• _Goal of the exercise_: Repeat the lines below exactly as they appear, but leave out the images.

• _Data in this exercise_:
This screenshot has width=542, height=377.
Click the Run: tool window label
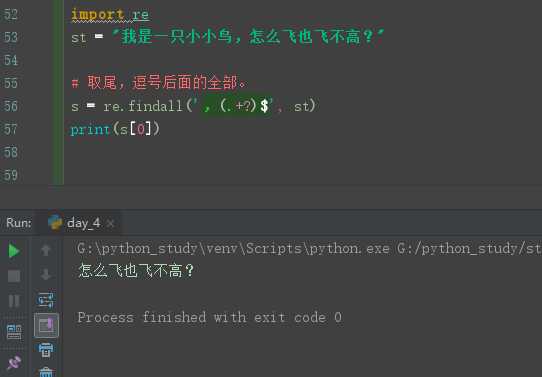click(19, 223)
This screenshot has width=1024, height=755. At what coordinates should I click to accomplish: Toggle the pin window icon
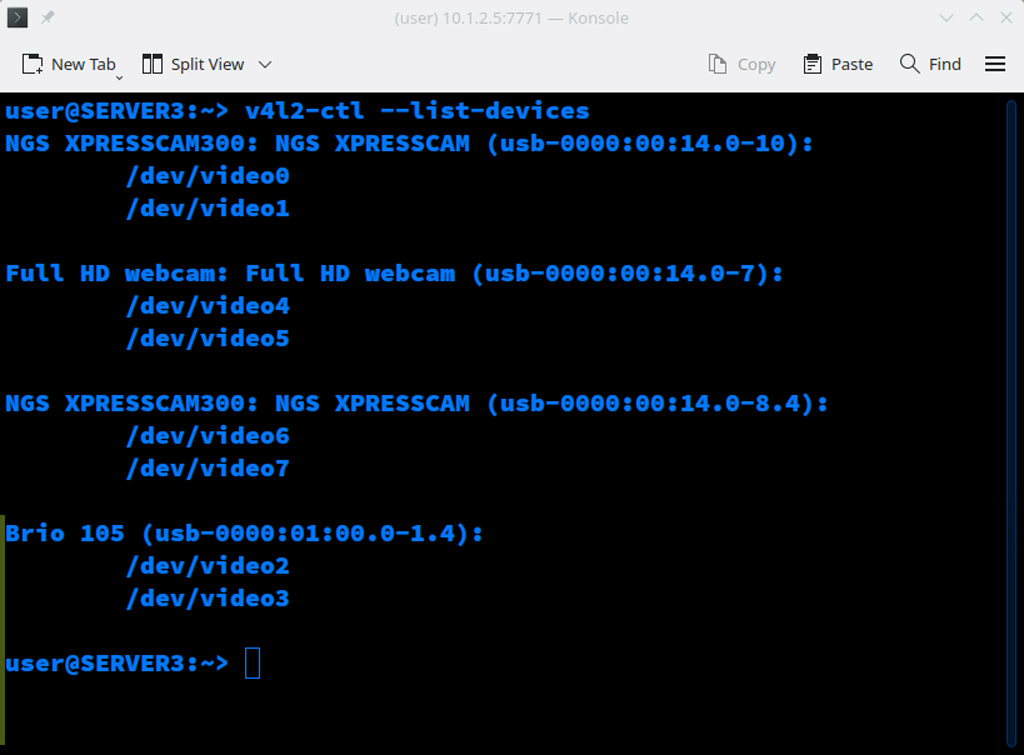click(x=48, y=18)
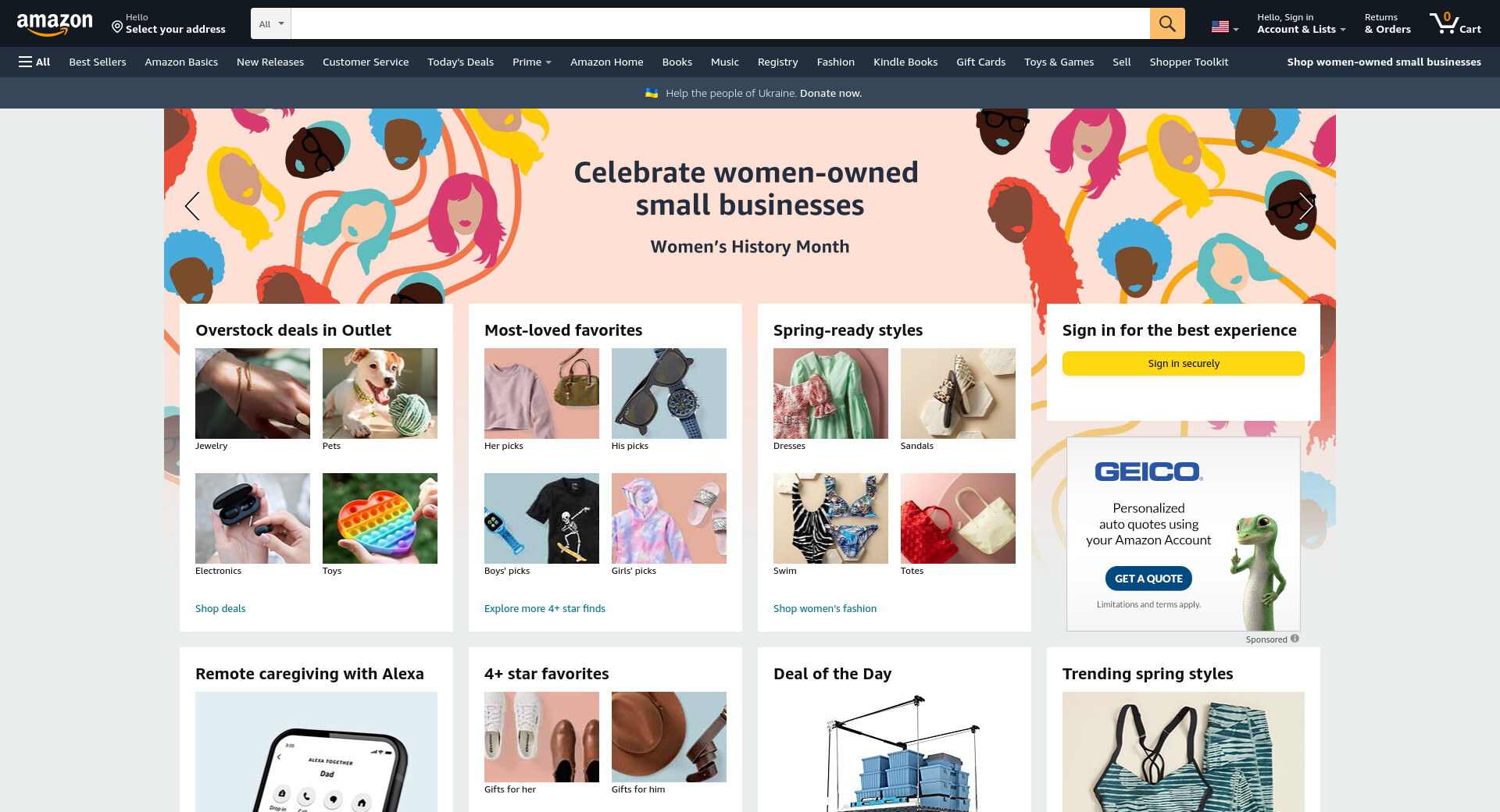Click GET A QUOTE on GEICO ad
The width and height of the screenshot is (1500, 812).
pyautogui.click(x=1148, y=579)
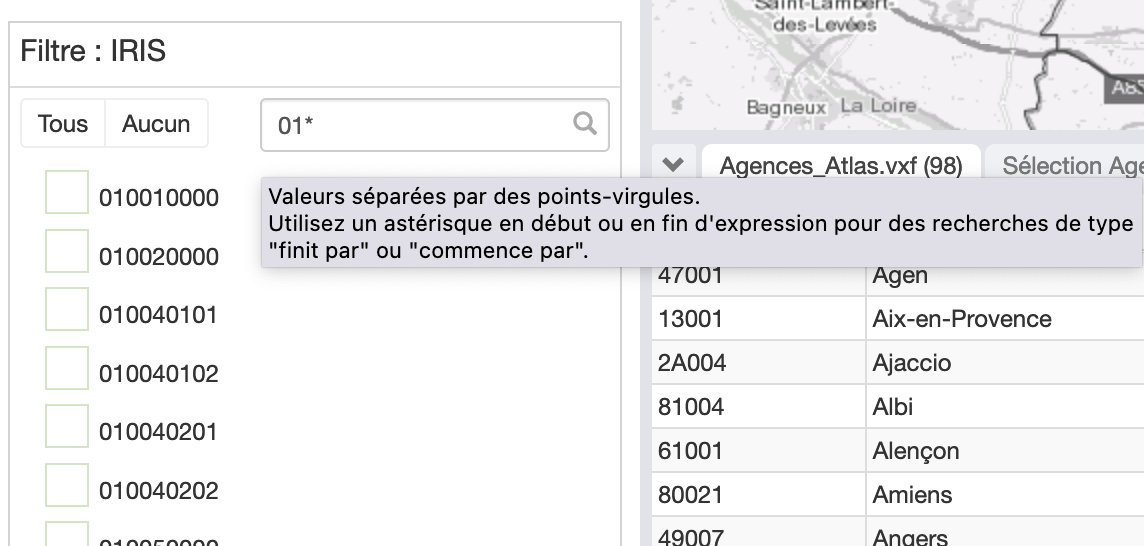Click the Bagneux label on the map

tap(786, 107)
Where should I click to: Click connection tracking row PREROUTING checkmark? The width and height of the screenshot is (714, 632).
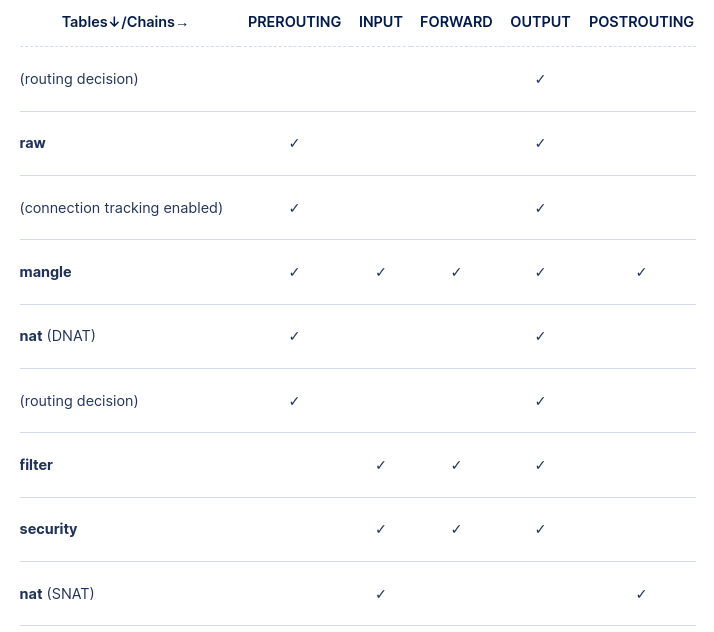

• _Result_:
This screenshot has width=542, height=377.
Click the Run: tool window label
click(19, 223)
This screenshot has width=1024, height=755. At what coordinates should I click to accomplish: Toggle the pin window icon
click(x=48, y=18)
Click GET A QUOTE on GEICO ad
The width and height of the screenshot is (1500, 812).
pyautogui.click(x=1148, y=579)
Click the Bagneux label on the map

tap(786, 107)
Where should I click to: Click connection tracking row PREROUTING checkmark? The width and height of the screenshot is (714, 632).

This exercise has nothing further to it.